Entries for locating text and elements
========================

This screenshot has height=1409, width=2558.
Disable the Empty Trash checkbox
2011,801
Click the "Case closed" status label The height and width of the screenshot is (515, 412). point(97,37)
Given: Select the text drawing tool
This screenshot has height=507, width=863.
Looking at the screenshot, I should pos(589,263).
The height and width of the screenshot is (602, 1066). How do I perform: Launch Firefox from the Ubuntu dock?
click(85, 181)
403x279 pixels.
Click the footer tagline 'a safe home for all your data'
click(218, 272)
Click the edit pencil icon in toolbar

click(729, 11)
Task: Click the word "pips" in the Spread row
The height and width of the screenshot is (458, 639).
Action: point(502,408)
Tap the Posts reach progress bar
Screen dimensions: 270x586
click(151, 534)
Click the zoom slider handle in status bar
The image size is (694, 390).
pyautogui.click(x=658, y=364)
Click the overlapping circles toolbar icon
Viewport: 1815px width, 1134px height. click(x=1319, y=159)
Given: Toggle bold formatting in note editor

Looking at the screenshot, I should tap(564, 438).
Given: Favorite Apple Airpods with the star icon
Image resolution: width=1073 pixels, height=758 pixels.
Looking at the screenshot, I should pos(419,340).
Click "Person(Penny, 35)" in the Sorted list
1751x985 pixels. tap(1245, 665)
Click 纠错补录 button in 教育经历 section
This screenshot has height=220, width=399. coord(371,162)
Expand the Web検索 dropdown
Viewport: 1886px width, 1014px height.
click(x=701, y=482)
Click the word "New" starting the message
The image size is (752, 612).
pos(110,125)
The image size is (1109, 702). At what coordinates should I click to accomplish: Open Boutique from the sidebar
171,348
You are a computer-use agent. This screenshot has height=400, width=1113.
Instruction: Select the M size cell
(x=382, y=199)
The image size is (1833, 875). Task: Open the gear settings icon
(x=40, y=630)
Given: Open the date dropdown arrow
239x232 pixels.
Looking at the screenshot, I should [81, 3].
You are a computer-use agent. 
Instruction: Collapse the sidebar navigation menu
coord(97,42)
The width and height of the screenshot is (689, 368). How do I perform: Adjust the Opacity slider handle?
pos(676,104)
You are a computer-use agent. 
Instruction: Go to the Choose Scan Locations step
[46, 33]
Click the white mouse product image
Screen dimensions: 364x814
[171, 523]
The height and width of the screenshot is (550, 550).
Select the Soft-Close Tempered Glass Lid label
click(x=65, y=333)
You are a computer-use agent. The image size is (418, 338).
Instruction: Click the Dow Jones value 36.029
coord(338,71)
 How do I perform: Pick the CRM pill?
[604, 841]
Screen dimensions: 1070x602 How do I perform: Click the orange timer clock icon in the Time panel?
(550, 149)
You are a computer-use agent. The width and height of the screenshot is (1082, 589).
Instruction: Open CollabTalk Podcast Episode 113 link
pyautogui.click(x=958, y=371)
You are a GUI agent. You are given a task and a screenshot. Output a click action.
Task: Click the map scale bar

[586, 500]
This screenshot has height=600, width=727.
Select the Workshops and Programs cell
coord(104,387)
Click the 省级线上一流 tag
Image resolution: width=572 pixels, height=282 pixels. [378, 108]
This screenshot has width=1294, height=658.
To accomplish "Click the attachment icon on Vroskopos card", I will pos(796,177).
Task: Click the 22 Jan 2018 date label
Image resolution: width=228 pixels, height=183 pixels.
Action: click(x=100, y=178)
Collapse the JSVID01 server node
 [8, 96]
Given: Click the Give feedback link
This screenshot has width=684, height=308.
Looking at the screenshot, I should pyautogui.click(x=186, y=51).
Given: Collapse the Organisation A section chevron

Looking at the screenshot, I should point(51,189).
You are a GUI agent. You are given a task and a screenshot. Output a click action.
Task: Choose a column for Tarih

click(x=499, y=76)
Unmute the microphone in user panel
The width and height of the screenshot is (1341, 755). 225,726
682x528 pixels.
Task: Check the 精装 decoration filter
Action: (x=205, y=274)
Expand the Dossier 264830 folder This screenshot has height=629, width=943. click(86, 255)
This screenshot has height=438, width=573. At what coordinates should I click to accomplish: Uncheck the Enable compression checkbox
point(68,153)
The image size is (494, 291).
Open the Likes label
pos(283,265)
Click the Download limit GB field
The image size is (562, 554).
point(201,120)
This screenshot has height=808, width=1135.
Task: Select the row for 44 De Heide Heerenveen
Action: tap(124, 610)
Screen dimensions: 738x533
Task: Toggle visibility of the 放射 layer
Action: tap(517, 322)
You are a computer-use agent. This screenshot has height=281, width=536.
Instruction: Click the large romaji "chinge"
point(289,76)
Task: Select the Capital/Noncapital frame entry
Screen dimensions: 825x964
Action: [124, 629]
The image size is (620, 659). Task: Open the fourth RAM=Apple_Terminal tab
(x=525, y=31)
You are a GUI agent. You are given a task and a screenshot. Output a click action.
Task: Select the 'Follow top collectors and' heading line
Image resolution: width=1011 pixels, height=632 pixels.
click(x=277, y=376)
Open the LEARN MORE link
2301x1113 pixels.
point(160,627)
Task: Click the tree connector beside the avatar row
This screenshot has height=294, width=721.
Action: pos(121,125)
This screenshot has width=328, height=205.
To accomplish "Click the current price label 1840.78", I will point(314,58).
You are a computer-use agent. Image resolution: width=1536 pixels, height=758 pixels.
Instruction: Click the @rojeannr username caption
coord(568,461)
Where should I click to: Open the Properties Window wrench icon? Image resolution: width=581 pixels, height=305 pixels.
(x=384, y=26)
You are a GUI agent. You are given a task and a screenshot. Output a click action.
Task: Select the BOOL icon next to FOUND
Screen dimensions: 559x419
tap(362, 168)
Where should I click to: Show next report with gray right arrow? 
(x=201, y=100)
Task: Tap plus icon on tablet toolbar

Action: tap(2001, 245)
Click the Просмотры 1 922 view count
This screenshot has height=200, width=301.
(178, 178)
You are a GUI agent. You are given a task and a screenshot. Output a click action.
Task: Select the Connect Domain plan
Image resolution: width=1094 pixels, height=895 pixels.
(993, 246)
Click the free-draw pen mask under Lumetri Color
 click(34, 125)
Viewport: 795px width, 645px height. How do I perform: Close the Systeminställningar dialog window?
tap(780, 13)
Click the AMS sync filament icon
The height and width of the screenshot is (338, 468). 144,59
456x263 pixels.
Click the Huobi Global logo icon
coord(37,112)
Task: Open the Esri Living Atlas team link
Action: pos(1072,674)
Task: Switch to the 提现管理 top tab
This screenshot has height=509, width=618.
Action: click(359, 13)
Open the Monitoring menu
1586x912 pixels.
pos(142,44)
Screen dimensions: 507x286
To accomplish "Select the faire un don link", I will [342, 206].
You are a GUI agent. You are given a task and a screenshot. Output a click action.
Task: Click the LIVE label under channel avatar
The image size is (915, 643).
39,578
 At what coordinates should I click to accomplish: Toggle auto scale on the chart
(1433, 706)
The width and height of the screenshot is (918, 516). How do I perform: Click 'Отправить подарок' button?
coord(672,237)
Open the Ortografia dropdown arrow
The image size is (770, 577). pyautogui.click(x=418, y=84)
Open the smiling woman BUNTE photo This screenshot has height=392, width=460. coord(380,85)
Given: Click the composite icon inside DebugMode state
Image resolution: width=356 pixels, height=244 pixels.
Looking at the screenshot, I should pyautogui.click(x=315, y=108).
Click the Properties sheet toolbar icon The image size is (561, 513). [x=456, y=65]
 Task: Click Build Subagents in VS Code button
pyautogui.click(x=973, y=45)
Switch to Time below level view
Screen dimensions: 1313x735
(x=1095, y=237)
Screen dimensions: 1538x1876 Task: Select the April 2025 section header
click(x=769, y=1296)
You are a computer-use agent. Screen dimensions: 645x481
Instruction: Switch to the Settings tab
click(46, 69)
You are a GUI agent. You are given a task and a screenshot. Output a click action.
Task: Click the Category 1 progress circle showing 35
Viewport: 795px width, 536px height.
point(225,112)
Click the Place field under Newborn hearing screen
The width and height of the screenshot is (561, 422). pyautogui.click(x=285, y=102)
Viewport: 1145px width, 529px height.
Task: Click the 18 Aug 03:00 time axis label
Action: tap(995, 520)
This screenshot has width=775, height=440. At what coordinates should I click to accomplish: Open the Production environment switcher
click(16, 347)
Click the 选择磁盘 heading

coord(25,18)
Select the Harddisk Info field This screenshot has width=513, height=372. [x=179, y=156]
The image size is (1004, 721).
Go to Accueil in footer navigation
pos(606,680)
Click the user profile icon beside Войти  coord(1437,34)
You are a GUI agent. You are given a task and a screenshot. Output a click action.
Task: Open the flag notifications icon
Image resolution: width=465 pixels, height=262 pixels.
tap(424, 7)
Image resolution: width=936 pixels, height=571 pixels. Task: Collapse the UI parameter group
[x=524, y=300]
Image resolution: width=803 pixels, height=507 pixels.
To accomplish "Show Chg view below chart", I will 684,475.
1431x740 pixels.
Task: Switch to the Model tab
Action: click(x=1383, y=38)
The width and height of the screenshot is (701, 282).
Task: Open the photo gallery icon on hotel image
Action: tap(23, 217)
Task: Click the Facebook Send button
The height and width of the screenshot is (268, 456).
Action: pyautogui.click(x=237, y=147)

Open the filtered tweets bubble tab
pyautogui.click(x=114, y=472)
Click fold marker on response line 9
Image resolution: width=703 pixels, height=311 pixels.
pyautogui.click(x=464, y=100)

========================

Switch every "GUI agent" to "UI agent" in the lines from the one containing "has height=281, width=536." through the one containing "The height and width of the screenshot is (338, 468).", inclusive. Give back only those lines, with everything else left as it stands.

• Solution below:
You are a computer-use agent. This screenshot has height=281, width=536.
Instruction: Click the large romaji "chinge"
point(289,76)
Task: Select the Capital/Noncapital frame entry
Screen dimensions: 825x964
Action: [124, 629]
The image size is (620, 659). Task: Open the fourth RAM=Apple_Terminal tab
(x=525, y=31)
You are a UI agent. You are given a task and a screenshot. Output a click action.
Task: Select the 'Follow top collectors and' heading line
Image resolution: width=1011 pixels, height=632 pixels.
click(x=277, y=376)
Open the LEARN MORE link
2301x1113 pixels.
point(160,627)
Task: Click the tree connector beside the avatar row
This screenshot has height=294, width=721.
Action: pos(121,125)
This screenshot has width=328, height=205.
To accomplish "Click the current price label 1840.78", I will point(314,58).
You are a computer-use agent. Image resolution: width=1536 pixels, height=758 pixels.
Instruction: Click the @rojeannr username caption
coord(568,461)
Where should I click to: Open the Properties Window wrench icon? Image resolution: width=581 pixels, height=305 pixels.
(x=384, y=26)
You are a UI agent. You are given a task and a screenshot. Output a click action.
Task: Select the BOOL icon next to FOUND
Screen dimensions: 559x419
tap(362, 168)
Where should I click to: Show next report with gray right arrow? 
(x=201, y=100)
Task: Tap plus icon on tablet toolbar

Action: tap(2001, 245)
Click the Просмотры 1 922 view count
This screenshot has height=200, width=301.
(178, 178)
You are a UI agent. You are given a task and a screenshot. Output a click action.
Task: Select the Connect Domain plan
Image resolution: width=1094 pixels, height=895 pixels.
(993, 246)
Click the free-draw pen mask under Lumetri Color
 click(34, 125)
Viewport: 795px width, 645px height. How do I perform: Close the Systeminställningar dialog window?
tap(780, 13)
Click the AMS sync filament icon
The height and width of the screenshot is (338, 468). 144,59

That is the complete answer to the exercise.